→ WHAT YOU WILL DO:
Scan the listing beneath this sentence. Report each line with the word "value".

[[ MATERIAL SUPPLIED, beginning ]]

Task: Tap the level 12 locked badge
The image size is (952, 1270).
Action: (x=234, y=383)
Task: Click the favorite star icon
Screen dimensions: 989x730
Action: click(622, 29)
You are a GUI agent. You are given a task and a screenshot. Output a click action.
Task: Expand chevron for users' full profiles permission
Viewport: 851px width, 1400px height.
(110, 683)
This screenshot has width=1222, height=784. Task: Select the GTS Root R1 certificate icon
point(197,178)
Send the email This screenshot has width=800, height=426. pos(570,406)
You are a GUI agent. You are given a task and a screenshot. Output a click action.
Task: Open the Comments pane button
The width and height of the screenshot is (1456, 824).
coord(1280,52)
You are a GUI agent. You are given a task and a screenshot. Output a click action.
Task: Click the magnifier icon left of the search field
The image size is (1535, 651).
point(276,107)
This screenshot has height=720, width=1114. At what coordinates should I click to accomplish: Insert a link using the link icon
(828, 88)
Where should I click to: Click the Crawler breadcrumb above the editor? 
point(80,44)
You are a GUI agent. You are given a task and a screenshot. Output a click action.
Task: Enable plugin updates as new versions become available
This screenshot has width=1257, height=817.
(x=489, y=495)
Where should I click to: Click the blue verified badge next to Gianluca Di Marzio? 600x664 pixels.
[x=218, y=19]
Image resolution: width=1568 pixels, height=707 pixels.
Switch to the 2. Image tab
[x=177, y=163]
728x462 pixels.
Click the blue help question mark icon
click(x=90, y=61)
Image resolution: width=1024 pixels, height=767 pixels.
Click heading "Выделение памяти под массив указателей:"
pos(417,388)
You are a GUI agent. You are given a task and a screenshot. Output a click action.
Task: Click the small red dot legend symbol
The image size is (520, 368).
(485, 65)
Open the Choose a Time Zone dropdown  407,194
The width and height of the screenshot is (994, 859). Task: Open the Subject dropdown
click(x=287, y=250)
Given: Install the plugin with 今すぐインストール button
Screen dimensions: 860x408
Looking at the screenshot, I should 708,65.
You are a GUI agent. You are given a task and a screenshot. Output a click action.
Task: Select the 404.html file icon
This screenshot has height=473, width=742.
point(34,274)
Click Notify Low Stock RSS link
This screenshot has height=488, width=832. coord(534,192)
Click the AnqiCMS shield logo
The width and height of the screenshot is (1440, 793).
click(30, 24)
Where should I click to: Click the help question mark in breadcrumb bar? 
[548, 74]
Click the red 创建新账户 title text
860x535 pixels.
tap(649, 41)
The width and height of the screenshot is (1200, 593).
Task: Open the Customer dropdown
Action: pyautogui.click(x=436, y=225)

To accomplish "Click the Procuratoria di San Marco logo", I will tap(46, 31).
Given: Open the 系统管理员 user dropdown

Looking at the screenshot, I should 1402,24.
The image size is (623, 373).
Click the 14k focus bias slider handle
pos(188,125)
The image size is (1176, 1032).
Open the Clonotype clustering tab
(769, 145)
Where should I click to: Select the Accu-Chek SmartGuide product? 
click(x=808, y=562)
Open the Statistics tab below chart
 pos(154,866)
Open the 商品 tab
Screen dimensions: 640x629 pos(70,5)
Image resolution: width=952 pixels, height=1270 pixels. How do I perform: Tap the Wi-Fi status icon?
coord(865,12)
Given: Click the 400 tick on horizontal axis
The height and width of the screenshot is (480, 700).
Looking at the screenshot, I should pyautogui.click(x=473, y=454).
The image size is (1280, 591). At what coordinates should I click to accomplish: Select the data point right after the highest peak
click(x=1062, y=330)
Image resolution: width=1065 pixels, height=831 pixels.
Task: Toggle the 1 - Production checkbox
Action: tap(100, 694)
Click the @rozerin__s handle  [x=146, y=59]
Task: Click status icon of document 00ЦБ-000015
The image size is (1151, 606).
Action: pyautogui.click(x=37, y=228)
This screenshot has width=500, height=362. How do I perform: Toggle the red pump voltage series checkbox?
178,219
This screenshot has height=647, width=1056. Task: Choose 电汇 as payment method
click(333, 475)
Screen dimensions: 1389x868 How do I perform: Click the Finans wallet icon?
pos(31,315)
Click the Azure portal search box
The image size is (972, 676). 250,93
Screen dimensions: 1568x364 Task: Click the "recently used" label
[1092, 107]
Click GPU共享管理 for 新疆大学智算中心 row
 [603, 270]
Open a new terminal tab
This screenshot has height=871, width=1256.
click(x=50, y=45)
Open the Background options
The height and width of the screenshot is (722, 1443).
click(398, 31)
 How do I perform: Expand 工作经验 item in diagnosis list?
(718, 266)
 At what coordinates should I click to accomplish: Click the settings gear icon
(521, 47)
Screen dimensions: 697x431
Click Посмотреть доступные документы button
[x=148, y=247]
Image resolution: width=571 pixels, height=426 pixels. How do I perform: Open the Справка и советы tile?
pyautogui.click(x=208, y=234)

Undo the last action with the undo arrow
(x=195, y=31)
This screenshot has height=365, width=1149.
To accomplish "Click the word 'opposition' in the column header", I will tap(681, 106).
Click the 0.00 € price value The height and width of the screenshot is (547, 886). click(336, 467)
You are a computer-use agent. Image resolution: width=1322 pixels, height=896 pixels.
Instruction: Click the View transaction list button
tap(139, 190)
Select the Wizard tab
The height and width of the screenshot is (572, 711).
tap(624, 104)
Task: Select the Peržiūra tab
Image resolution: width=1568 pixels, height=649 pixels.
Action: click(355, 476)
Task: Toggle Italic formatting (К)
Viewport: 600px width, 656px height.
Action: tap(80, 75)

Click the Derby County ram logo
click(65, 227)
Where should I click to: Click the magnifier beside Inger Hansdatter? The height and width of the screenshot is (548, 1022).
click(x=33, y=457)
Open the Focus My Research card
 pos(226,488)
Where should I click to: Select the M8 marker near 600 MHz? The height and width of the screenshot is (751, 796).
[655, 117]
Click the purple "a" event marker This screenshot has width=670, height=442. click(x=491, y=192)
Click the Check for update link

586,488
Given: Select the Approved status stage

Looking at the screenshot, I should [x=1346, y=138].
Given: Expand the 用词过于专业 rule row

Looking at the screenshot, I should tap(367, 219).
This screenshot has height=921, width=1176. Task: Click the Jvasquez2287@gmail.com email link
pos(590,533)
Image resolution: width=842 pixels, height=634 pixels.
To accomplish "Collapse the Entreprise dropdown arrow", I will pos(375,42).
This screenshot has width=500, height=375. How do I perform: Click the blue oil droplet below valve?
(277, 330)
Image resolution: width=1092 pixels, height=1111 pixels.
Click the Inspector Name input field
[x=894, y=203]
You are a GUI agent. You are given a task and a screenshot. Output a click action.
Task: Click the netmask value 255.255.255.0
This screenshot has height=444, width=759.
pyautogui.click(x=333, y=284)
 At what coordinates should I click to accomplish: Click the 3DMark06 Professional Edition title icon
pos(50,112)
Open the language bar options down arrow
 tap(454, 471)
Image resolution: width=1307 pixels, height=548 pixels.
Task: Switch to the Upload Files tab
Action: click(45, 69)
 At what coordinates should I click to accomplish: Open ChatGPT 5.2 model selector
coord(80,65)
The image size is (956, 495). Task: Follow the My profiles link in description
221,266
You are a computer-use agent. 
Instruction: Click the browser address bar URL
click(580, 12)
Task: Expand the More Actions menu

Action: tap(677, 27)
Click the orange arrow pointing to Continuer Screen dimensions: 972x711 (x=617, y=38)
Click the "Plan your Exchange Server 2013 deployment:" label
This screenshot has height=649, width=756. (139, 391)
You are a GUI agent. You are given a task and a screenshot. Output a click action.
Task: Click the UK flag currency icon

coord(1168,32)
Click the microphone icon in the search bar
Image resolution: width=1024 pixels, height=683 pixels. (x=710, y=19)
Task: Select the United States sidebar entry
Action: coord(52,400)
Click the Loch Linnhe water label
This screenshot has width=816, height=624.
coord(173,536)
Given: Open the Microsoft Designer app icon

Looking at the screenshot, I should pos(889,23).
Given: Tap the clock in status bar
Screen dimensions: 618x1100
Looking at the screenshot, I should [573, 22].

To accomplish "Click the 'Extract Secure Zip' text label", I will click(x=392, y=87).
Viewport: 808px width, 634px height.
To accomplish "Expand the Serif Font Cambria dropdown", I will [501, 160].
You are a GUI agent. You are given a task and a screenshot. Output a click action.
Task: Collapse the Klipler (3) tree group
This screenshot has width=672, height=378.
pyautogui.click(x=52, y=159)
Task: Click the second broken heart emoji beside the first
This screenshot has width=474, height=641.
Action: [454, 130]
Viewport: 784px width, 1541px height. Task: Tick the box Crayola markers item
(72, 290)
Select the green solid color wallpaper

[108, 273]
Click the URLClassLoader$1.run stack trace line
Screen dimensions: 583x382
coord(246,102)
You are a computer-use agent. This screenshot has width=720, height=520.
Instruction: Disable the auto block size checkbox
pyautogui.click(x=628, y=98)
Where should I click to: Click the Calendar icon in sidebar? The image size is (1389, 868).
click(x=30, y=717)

[[ MATERIAL SUPPLIED, end ]]

→ REPLY:
Click the 0.00 € price value The height and width of the screenshot is (547, 886). click(336, 467)
Task: Click the netmask value 255.255.255.0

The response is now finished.